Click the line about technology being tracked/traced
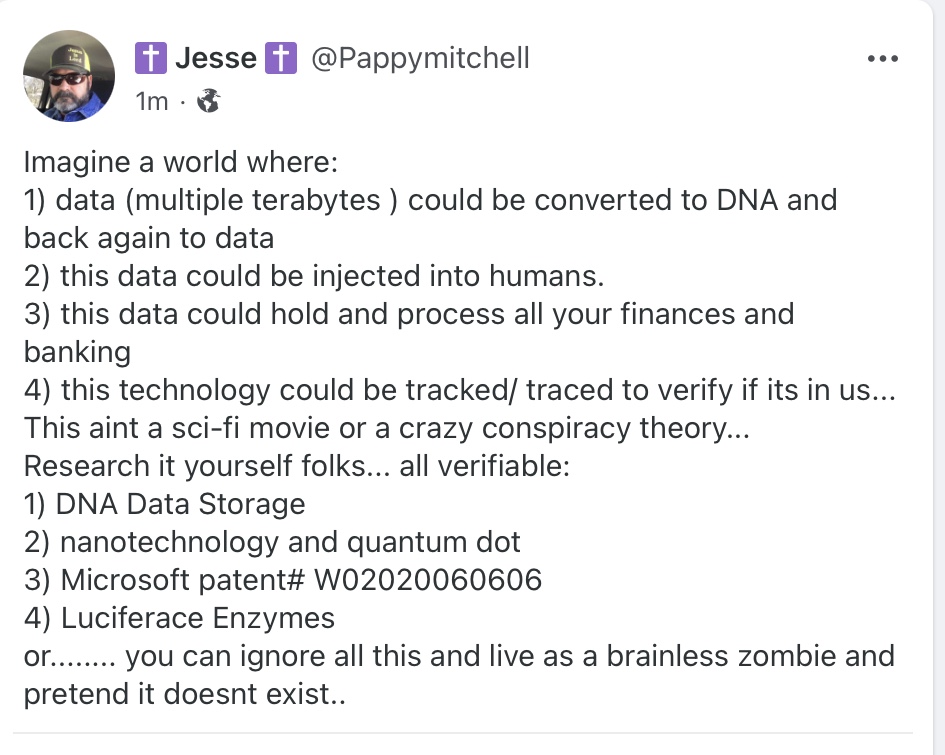Image resolution: width=945 pixels, height=755 pixels. pos(458,390)
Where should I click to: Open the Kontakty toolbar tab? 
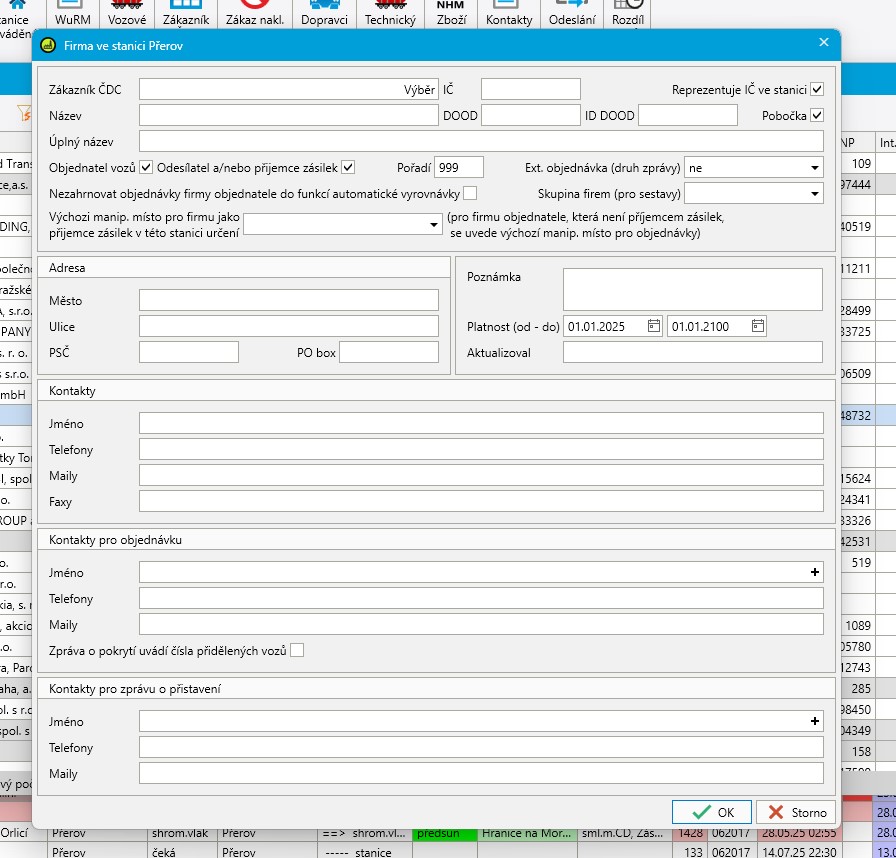pos(509,14)
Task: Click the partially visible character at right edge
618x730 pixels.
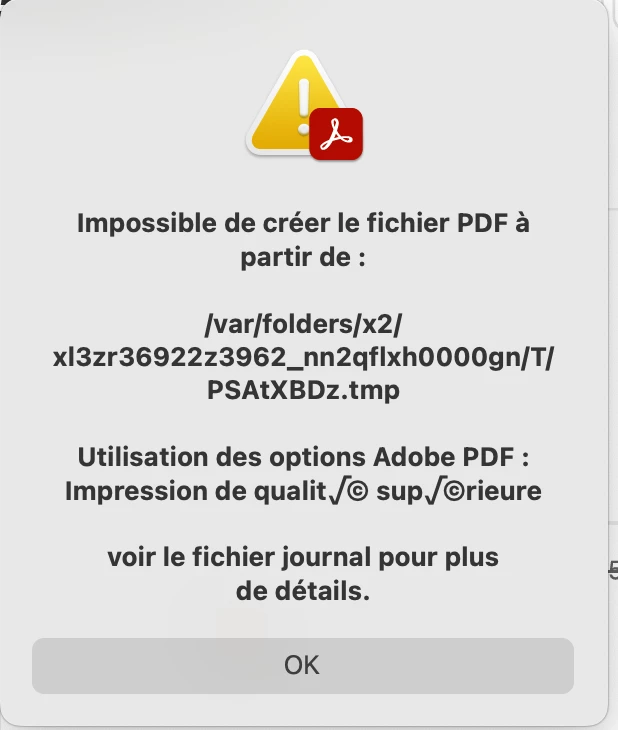Action: pos(613,570)
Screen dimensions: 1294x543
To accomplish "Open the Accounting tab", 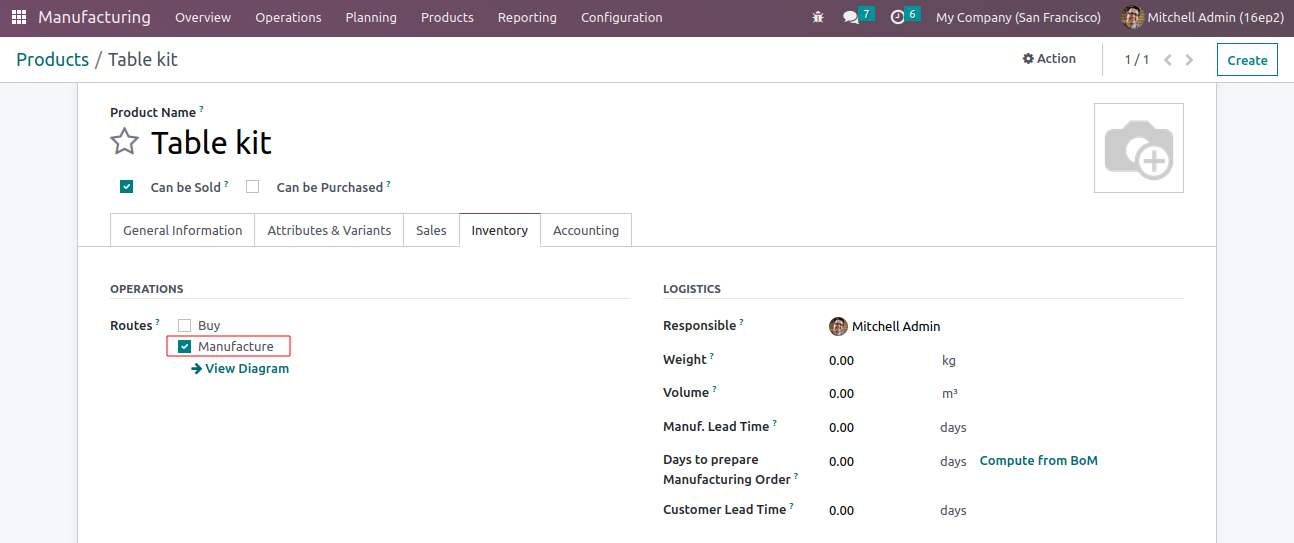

..........

YOUR TASK
Write out every row above as a numbered list, skipping blank lines and leaving out the pictures.

FINAL RESULT
1. Click the line about technology being tracked/traced
2. Image resolution: width=945 pixels, height=755 pixels. pos(458,390)
3. Where should I click to: Open the Kontakty toolbar tab? 
4. pos(509,14)
5. Task: Click the partially visible character at right edge
6. 618x730 pixels.
7. Action: pos(613,570)
8. Screen dimensions: 1294x543
9. To accomplish "Open the Accounting tab", 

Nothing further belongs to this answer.